Puisque la musique est aussi une question de coeur, une part de nous-même y adhère au-delà d’une quelconque volonté. J’ai beaucoup apprécié Liquid Sky. Cette oeuvre était saisissante, les sons ont rempli l’espace, et leurs déplacements étaient vraiment palpables. La musique, très contrastée, alternait entre des bruits quotidiens et d’autres plus oniriques. En même temps, l’angoisse n’était jamais très loin. La fluidité écrite par Frédéric Kahn était présente dans tout l’auditorium, mais le ciel demeurait très présent. Cette fluidité aurait pu être angoissante si elle était restée confinée, mais les sons qui suscitaient une potentielle crainte se déplaçaient et s’épuisaient dans l’espace, dans l’ouvert. Certains éléments sonores et vidéos réapparaissaient dans le déroulement de la composition. L’oeuvre m’est apparue compacte, très contrastée, organique, presque vivante, assumant ses apparentes contradictions, oscillant entre l’évaporation des sons après leurs fracassantes apparitions et des images nouvelles ou récurrentes, des images limite fantasmées, des résurgences impromptues…

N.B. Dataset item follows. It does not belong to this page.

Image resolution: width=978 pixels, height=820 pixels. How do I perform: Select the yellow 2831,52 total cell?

Ce qui m’a plu également dans toutes les oeuvres présentées, c’est l’activité qu’impose cette musique à l’auditeur. Ce n’est pas d’intellect dont j’avais besoin, mais de disponibilité. Ouvrir mon espace intérieur aux sons et aux images fragmentaires pour qu’ils puissent y résonner librement. Puis ensuite, laisser des mots émerger de cette écoute. La poésie me semble être la seule manière d’offrir une lecture pertinente des pièces que j’ai pu entendre et voir. Si elle ne peut se substituer aux intentions du compositeur, tout au moins permet-elle d’exprimer la sincérité de l’auditeur, même si sa capacité à se laisser pénétrer par cette musique n’est pas forcément au rendez-vous.

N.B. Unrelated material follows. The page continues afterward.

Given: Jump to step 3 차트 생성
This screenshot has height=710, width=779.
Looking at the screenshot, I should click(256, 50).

Tout le travail de Vincent, présenté dans une version abrégée, n’est justement pas entré aussi facilement. Son titre si poétique, Fais-moi un chemin de lumière emprunté à un fragment de texte égyptien trouvé sur un sarcophage, évoque le départ prématurée de Christine Calmon, une amie de la famille. Christine nous a quitté au début de l’été 2008. Vincent et Christine avaient un projet musical ensemble et même si la mort nous a imposé cette séparation, l’imagination de Vincent a maintenu un lien entre ce projet initial et la concrétisation d’une oeuvre originale et recueillie. Sans doute ce chemin de lumière n’est pas le plus aisé à emprunter. A trente ans passé, Vincent aborde courageusement cette finitude qui nous habite intimement. Malgré une musique très lente, émergeant régulièrement du silence, ornée des sursauts de la clarinette d’Anne-Lise, l’impression qui demeure est celle d’un assourdissant silence, celle d’une saturation d’impressions qui confine au black-out de l’esprit. Oui, il m’a été difficile de me rendre disponible à la musique composée par Vincent. Pourtant il est un rendez-vous important que je souhaite honorer au début de l’été prochain: le cycle que Vincent dédie à Christine sera en effet présenté au mois de juin dans son intégralité à l’Astrolabe de Melun.